- **Aim**
Rewrite the material starting at the line containing "Viewport: 1366px width, 728px height." and ending at the line containing "Action: click(x=53, y=45)", with "stamp icon" replaced by "flag icon" and nothing else changed.

Entries on finding words and elements
------------------------------------------------------------------------
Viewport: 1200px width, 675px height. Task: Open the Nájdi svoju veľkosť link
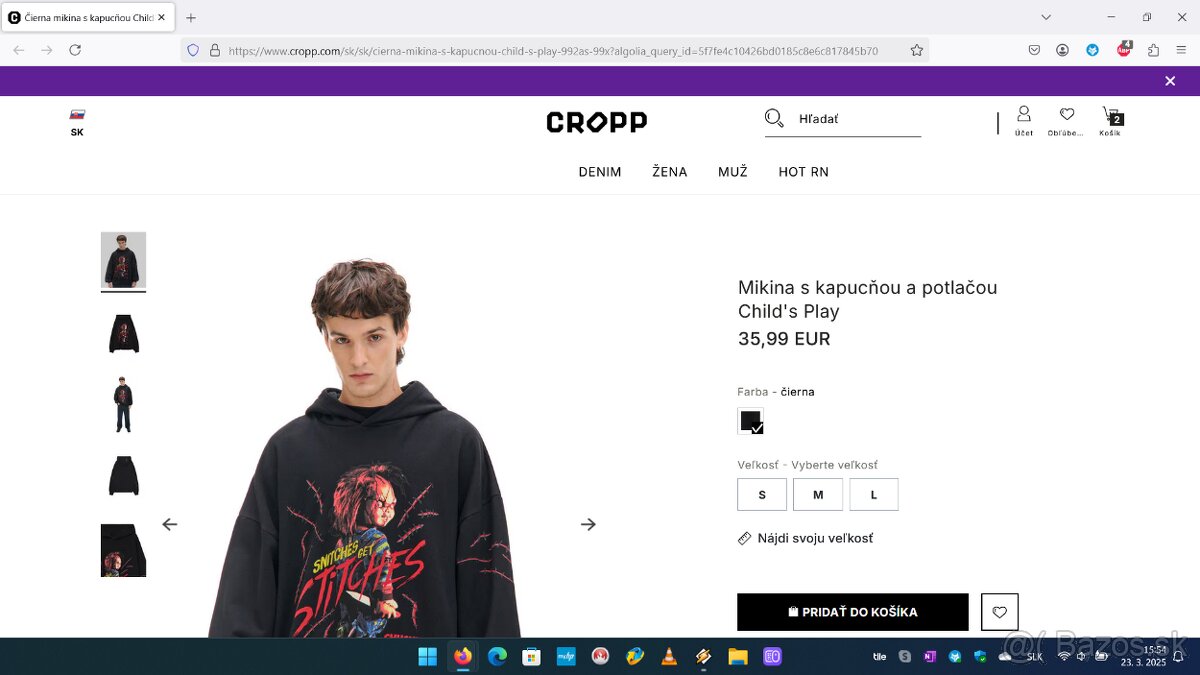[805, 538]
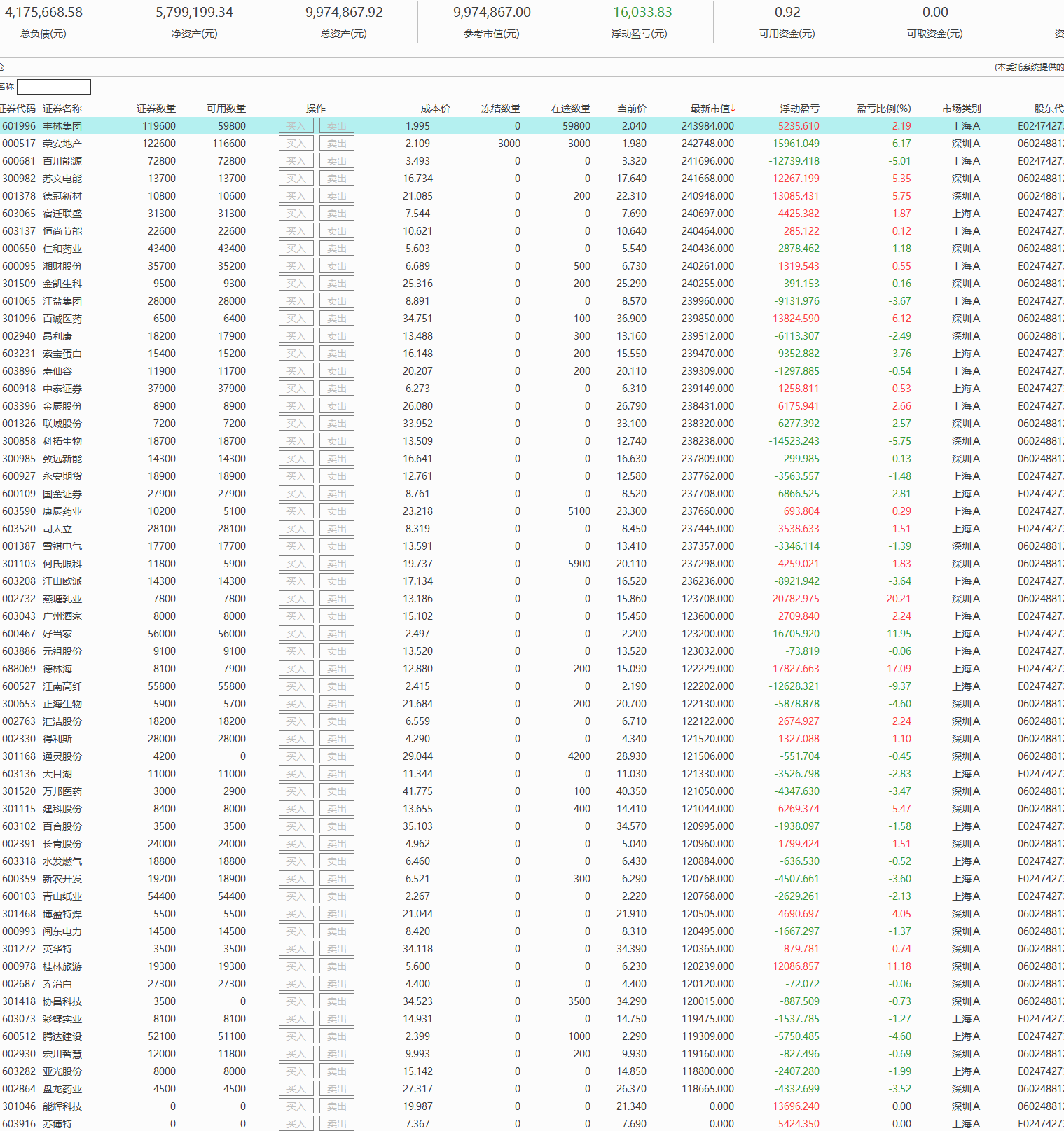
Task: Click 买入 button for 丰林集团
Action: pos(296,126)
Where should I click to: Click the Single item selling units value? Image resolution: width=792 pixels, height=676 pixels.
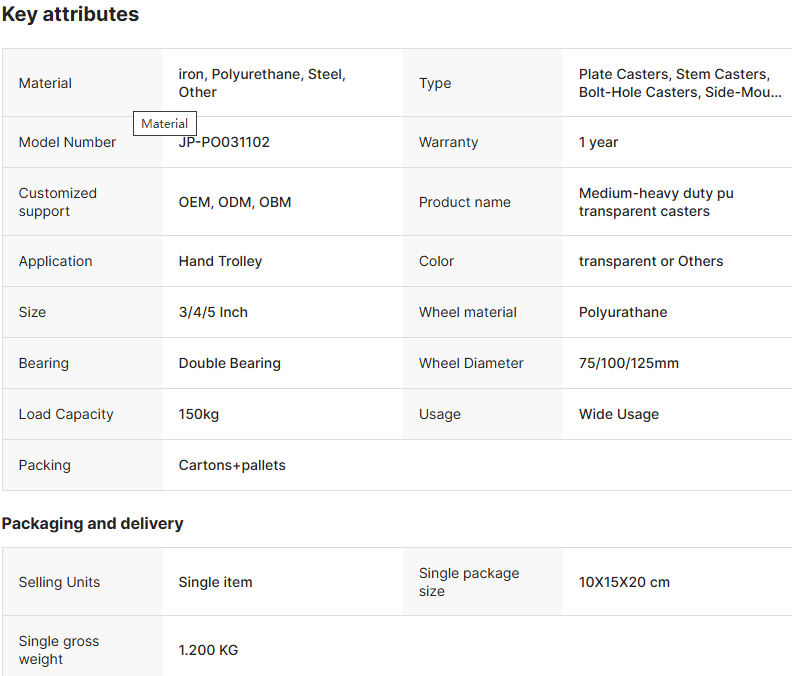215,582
------------------------------------------------------------------------
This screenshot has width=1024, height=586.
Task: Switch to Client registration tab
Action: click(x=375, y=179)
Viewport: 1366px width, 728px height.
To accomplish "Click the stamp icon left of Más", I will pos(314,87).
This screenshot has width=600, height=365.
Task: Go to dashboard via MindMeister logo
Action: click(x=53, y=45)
------------------------------------------------------------------------
- **Result of the task**
Viewport: 1366px width, 728px height.
To accomplish "Click the flag icon left of Más", I will pos(314,87).
This screenshot has width=600, height=365.
Task: Go to dashboard via MindMeister logo
Action: click(x=53, y=45)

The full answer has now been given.